Y aquí está la trampa: la autocrítica la alimenta. Cuando sientes vergüenza y encima te machacas —“qué ridículo, siempre igual, qué vergüenza”— le estás echando más leña. El crítico interno, que ya conocemos, intenta protegerte, pero en la vergüenza acaba hundiéndote más. La salida no es convencerte de que no la sientas. Es lo contrario de machacarte: tratarte como tratarías a alguien a quien quieres y está pasando por esto. La vergüenza se calma con calidez, no con dureza. “Esto es vergüenza, me está pasando, y no me convierte en alguien malo.”
¿Por qué funciona?
Se distingue clínicamente la culpa (evaluación negativa de una conducta: “hice algo malo”) de la vergüenza (evaluación negativa global del yo: “soy malo”). La vergüenza es especialmente desreguladora porque amenaza la pertenencia social, históricamente ligada a la supervivencia; activa con frecuencia respuestas de colapso y sumisión (vínculo con F6): encogimiento, evitación de la mirada, impulso de desaparecer.
La autocrítica realimenta la vergüenza al confirmar el mensaje de “defecto”, intensificando la desregulación (conecta con G1, el crítico interno).

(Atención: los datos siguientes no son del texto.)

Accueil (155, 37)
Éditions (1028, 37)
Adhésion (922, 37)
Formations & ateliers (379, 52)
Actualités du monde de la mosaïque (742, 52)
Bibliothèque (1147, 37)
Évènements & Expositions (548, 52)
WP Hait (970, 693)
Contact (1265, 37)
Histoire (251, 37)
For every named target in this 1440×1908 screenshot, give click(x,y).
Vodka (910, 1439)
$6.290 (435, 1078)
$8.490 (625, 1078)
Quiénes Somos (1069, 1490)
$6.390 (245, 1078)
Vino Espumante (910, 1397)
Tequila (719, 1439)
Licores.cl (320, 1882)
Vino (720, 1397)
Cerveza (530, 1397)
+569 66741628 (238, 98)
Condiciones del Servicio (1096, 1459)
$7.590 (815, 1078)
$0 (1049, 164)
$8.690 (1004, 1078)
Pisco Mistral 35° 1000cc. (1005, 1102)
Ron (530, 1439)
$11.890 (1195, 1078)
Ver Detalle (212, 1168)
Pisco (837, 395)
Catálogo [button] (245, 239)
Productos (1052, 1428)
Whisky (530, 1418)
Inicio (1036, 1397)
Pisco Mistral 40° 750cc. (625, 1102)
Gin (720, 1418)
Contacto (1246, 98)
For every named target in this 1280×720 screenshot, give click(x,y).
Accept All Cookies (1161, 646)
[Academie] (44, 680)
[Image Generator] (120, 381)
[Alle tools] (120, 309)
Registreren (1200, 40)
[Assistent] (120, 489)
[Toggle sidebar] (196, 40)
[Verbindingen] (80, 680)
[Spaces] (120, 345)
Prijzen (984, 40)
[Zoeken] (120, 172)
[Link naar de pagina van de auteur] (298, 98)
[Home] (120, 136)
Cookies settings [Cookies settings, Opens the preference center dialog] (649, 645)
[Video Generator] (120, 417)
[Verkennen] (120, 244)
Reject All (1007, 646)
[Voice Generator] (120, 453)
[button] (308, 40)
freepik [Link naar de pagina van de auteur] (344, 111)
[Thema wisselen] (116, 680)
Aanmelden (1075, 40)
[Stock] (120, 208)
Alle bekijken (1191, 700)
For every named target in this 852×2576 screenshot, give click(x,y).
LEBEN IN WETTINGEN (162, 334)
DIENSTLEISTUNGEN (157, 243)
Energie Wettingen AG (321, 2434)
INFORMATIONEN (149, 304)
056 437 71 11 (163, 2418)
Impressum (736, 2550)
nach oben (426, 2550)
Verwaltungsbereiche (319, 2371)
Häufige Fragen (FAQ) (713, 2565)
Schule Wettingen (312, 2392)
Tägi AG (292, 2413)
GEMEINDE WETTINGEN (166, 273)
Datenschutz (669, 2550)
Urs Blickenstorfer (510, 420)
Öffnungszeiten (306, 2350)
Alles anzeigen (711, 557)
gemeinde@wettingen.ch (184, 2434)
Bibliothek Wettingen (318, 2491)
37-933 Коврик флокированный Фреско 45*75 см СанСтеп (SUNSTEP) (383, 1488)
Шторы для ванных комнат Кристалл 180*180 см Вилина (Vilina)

La investigación sobre la terapia centrada en la compasión (Gilbert) muestra que la respuesta eficaz no es la confrontación ni la autoexigencia, sino activar el sistema de calma y afiliación mediante calidez hacia uno mismo (G5): la vergüenza cede ante la seguridad relacional, incluida la que uno se ofrece a sí mismo. Por su frecuente vínculo con experiencias adversas, el encuadre es trauma-informado: no se exploran causas ni se fuerza la exposición, se prioriza la regulación y el signposting a apoyo profesional cuando es intensa o persistente.